PROBLEM REQUIREMENTS: From the data below, report how many lines contain the word "comment", giving the number and nothing else.

DATA SHOWN:
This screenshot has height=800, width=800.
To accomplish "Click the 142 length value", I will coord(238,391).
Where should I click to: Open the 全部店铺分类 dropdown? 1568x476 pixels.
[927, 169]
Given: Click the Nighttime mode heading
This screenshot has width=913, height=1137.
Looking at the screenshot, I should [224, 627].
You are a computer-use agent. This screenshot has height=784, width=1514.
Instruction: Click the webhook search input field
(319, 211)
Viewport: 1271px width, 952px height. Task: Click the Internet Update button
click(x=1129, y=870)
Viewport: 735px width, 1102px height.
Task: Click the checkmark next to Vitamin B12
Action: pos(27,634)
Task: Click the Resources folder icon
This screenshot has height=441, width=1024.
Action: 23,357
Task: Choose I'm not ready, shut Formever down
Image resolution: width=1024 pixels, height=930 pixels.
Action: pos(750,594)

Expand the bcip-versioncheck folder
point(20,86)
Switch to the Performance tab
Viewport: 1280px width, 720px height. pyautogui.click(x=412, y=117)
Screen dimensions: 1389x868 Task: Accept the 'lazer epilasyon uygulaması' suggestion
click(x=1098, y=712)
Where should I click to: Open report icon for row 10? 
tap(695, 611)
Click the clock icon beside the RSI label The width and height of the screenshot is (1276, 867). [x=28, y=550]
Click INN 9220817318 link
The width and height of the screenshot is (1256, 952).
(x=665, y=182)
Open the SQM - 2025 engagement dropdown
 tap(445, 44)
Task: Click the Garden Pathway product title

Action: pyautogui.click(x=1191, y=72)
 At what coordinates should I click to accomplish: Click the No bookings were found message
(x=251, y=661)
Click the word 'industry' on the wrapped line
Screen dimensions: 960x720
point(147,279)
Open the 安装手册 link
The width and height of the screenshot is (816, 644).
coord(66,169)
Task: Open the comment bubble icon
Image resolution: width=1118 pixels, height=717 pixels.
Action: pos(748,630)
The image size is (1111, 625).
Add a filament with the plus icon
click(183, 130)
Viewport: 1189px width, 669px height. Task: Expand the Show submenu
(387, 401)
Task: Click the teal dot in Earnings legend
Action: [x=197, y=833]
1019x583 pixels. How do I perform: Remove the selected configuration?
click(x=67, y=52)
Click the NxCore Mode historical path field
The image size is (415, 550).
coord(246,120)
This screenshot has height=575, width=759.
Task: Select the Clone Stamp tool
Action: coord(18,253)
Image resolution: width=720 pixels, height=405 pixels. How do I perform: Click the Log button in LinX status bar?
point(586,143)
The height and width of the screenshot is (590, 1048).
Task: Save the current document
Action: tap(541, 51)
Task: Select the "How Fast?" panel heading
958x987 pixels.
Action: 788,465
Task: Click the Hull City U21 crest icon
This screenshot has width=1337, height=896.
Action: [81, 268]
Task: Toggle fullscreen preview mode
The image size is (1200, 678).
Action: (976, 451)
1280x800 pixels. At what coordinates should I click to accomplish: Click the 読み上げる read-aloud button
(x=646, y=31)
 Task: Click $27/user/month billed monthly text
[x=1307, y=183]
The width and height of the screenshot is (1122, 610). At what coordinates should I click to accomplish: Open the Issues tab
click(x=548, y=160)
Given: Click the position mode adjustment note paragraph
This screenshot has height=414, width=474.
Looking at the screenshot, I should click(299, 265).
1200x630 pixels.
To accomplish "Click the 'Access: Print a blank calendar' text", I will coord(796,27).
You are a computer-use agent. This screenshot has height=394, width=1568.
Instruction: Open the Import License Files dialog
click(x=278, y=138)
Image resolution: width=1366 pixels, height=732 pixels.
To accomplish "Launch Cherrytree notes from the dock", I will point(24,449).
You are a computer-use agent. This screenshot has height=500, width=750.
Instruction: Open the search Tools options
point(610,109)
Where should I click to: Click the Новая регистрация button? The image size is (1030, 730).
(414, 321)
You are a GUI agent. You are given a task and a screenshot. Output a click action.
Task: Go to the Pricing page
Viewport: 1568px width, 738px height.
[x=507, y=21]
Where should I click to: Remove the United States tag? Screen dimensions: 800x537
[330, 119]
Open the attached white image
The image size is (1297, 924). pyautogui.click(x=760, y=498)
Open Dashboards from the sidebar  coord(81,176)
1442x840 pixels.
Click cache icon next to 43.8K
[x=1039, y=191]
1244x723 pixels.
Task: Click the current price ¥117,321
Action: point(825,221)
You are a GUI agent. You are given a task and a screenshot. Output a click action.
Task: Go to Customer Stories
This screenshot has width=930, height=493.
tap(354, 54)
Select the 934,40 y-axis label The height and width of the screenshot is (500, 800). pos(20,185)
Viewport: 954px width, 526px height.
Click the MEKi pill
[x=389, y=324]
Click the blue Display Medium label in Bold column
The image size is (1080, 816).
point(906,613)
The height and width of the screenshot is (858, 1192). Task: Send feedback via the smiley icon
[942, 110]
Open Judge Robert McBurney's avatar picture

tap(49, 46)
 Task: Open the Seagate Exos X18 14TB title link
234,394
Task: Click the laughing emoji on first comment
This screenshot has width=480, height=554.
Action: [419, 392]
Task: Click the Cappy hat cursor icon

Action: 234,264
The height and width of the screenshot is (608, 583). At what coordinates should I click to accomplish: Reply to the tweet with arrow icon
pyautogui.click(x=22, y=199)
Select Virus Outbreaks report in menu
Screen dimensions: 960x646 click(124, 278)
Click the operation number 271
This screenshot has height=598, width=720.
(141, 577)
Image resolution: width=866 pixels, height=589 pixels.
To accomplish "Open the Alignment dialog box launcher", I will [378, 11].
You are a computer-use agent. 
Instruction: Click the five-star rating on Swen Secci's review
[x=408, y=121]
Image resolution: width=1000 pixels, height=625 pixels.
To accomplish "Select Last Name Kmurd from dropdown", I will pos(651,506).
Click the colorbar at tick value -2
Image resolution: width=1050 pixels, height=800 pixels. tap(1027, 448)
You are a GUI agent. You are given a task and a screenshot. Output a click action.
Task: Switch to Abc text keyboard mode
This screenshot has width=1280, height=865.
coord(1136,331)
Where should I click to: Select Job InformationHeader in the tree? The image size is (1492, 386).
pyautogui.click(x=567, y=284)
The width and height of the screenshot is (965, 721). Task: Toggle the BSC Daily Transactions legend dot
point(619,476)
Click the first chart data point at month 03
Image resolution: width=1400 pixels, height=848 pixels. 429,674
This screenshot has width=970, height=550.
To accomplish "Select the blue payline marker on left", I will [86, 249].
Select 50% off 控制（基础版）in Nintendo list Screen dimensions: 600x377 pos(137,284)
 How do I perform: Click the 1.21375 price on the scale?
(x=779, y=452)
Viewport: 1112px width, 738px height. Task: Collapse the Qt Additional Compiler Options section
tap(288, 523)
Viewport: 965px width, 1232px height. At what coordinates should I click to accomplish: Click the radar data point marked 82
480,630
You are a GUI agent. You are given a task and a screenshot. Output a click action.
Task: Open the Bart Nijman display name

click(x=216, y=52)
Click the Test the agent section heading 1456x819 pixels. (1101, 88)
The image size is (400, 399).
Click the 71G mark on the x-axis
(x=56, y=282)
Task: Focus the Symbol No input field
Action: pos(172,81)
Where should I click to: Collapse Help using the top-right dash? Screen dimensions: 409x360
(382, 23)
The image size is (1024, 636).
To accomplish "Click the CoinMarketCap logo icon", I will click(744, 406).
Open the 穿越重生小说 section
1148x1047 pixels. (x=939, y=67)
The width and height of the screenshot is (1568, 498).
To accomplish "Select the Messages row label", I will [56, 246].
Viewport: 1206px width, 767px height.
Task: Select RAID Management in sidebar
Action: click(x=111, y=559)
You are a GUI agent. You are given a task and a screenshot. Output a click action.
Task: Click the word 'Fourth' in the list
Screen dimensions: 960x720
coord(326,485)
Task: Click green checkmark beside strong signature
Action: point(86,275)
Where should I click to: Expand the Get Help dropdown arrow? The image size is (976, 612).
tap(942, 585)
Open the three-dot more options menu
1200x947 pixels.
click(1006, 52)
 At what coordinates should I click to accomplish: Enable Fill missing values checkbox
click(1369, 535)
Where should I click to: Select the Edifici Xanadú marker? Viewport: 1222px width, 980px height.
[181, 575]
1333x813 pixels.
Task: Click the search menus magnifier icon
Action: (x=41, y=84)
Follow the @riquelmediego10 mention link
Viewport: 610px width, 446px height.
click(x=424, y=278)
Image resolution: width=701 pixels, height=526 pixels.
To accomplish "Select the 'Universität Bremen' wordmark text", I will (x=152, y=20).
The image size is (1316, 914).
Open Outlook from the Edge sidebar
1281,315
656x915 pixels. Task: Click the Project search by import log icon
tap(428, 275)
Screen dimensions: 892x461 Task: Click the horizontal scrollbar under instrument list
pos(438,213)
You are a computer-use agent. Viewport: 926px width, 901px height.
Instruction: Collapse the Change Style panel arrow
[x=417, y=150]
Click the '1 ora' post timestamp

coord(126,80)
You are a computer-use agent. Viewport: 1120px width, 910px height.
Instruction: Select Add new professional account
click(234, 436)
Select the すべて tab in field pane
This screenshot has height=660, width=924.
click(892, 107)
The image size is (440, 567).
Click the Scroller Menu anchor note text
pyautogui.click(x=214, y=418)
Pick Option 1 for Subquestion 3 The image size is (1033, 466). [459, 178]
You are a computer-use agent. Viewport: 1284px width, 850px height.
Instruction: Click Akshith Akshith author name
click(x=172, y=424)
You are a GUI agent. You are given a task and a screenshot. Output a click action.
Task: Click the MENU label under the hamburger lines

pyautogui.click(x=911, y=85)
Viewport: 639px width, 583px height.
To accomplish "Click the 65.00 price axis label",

WRITTEN RESPONSE: 2